How much can you carry ? ou Le poids de la vie

À gauche : Au pays Toraja, sur l'île indonésienne de Sulawesi, les ancêtres sont représentés par des cornes de buffles accrochées au fronton de la maison, signe de la richesse familiale. Putrie porte symboliquement son héritage.

À droite : Au Népal, Dokalia porte son lit de bambou, celui sur lequel son corps affaibli par l’âge reposera un jour, au moment de son départ vers l’au-delà.

Photos : Floriane de Lassée

Texte : Sibylle d’Orgeval

Le long des bandes de bitume, sur les chemins de terre sans fin où les brumes de chaleur embuent l’horizon, marchent des silhouettes improbables. De l’Afrique de l’Est jusqu’aux confins de l’Himalaya, les corps des marcheurs se prolongent verticalement par un empilement de choses indiscernables pour celui qui les double en voiture, trop préoccupé par la route et le souci de ne pas les renverser. Que le buste soit droit, ou courbé par le poids, la tête reste haute, imperturbable au passage des bolides brinquebalants. Cariatides modernes !

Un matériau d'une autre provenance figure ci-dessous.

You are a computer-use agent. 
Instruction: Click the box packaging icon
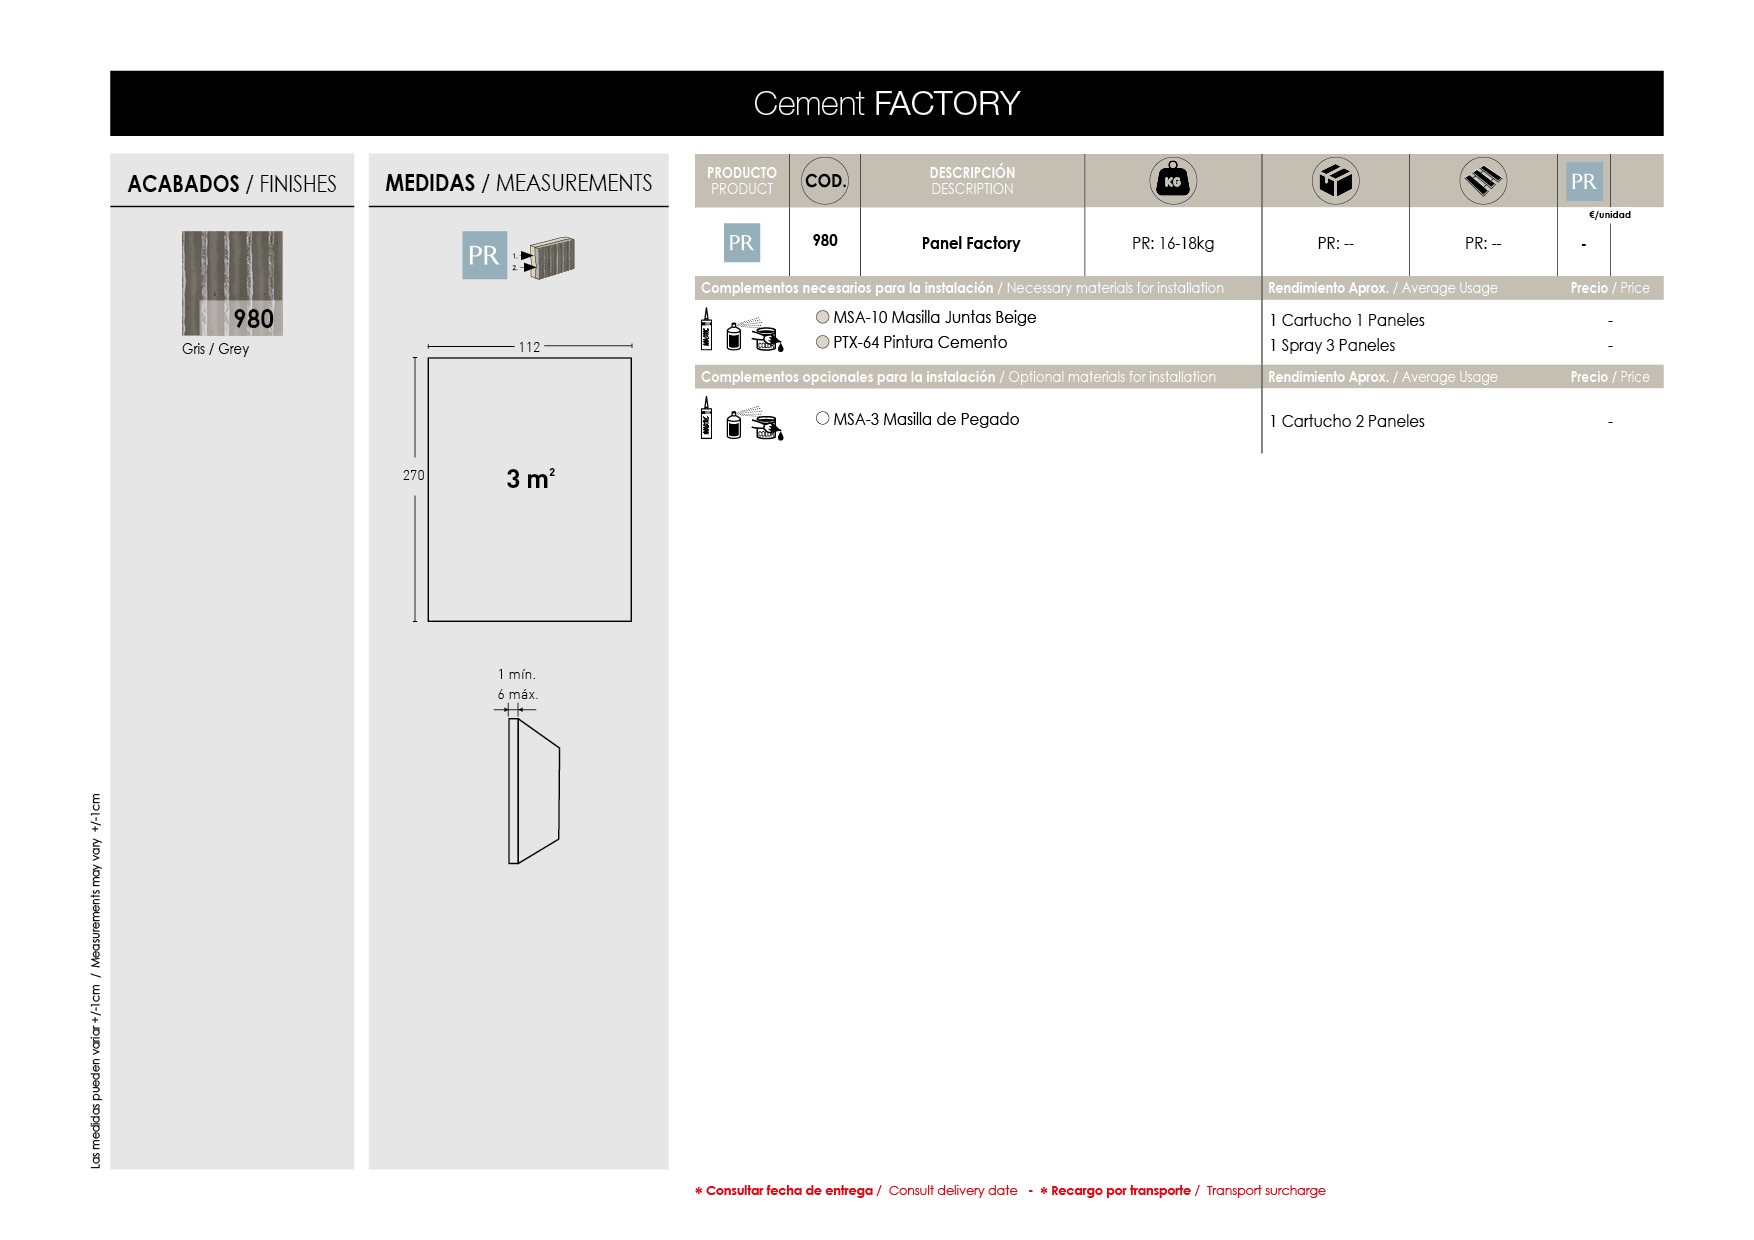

De l’autre côté de la fenêtre, embarqués dans un monde pressé qui méprise le pas lent des porteurs, nous sommes de simples spectateurs de ces vies qui défilent. Mais voici que Floriane de Lassée, photographe voyageuse, a décidé d’arrêter sa course afin de prendre le temps de les rencontrer et de découvrir que ces équilibristes portent bien plus qu’un simple bidon, une cruche ou un sac de linge, bien plus que de quoi survivre : ils portent le poids de la vie.

Sa série s’intitule : « How much can you carry ? ». Une phrase lancée comme un défi : « Montre-moi ce que tu peux porter ! Montre-moi qui tu es ! »

Une phrase à laquelle la photographe française répond avec humour et profondeur : qui aurait cru qu’une petite fille puisse porter sur sa tête des stères de bois surmontés d’un chevreau ? Sommes-nous plus forts que ce que nous croyons ? Ces objets reposent-ils sur leur tête ou en émergent-ils, comme s’ils étaient la manifestation de leur inconscient, comme si soudain « le dehors » illustrait « le dedans » ? Sur la tête de Putrie en Indonésie, cette montagne de cornes, symbole de pouvoir et de richesse, est-elle réelle ? Est-elle posée là par les anciens qui lui transmettent cette charge ? Ou est-elle sortie d’un cerveau déjà lucide sur ses responsabilités futures ?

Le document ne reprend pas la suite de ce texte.